:: INFORMATION SUPPLIED
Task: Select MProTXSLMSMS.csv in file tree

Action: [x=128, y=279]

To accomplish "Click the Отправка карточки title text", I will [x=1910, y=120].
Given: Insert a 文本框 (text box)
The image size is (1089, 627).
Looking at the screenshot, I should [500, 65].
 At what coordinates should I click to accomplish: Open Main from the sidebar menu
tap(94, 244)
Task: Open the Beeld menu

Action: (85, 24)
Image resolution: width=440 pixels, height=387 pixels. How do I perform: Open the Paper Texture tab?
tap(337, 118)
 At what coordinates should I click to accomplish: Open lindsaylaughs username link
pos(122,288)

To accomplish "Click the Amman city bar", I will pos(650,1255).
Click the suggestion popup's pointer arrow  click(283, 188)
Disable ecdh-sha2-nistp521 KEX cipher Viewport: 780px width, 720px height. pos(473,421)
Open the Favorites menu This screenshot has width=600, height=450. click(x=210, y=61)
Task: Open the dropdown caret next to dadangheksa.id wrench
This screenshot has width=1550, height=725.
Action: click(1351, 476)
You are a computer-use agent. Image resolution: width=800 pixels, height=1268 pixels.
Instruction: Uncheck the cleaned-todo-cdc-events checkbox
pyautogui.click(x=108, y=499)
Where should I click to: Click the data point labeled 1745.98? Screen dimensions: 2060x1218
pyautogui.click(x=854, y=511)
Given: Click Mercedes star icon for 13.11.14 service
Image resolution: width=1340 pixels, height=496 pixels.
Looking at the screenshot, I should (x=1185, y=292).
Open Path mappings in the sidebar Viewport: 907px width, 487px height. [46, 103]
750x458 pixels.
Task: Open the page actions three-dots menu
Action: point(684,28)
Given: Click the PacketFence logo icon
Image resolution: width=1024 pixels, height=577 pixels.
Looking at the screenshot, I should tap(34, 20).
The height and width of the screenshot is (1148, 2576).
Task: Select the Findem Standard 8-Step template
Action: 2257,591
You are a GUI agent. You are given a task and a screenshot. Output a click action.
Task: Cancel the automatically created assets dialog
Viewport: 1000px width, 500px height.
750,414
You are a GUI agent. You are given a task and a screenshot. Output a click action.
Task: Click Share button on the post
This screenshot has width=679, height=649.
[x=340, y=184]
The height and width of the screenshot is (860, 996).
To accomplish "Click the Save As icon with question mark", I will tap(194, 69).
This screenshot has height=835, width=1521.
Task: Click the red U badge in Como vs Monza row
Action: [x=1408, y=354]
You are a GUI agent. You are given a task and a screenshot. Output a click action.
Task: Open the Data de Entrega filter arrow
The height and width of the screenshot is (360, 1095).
::::
→ EXERCISE GOAL
Duplicate the lines from the one with "Click the suggestion" up to and including the one with "Action: point(684,28)".

→ OUTPUT BELOW
Click the suggestion popup's pointer arrow  click(283, 188)
Disable ecdh-sha2-nistp521 KEX cipher Viewport: 780px width, 720px height. pos(473,421)
Open the Favorites menu This screenshot has width=600, height=450. click(x=210, y=61)
Task: Open the dropdown caret next to dadangheksa.id wrench
This screenshot has width=1550, height=725.
Action: click(1351, 476)
You are a computer-use agent. Image resolution: width=800 pixels, height=1268 pixels.
Instruction: Uncheck the cleaned-todo-cdc-events checkbox
pyautogui.click(x=108, y=499)
Where should I click to: Click the data point labeled 1745.98? Screen dimensions: 2060x1218
pyautogui.click(x=854, y=511)
Given: Click Mercedes star icon for 13.11.14 service
Image resolution: width=1340 pixels, height=496 pixels.
Looking at the screenshot, I should (x=1185, y=292).
Open Path mappings in the sidebar Viewport: 907px width, 487px height. [46, 103]
750x458 pixels.
Task: Open the page actions three-dots menu
Action: point(684,28)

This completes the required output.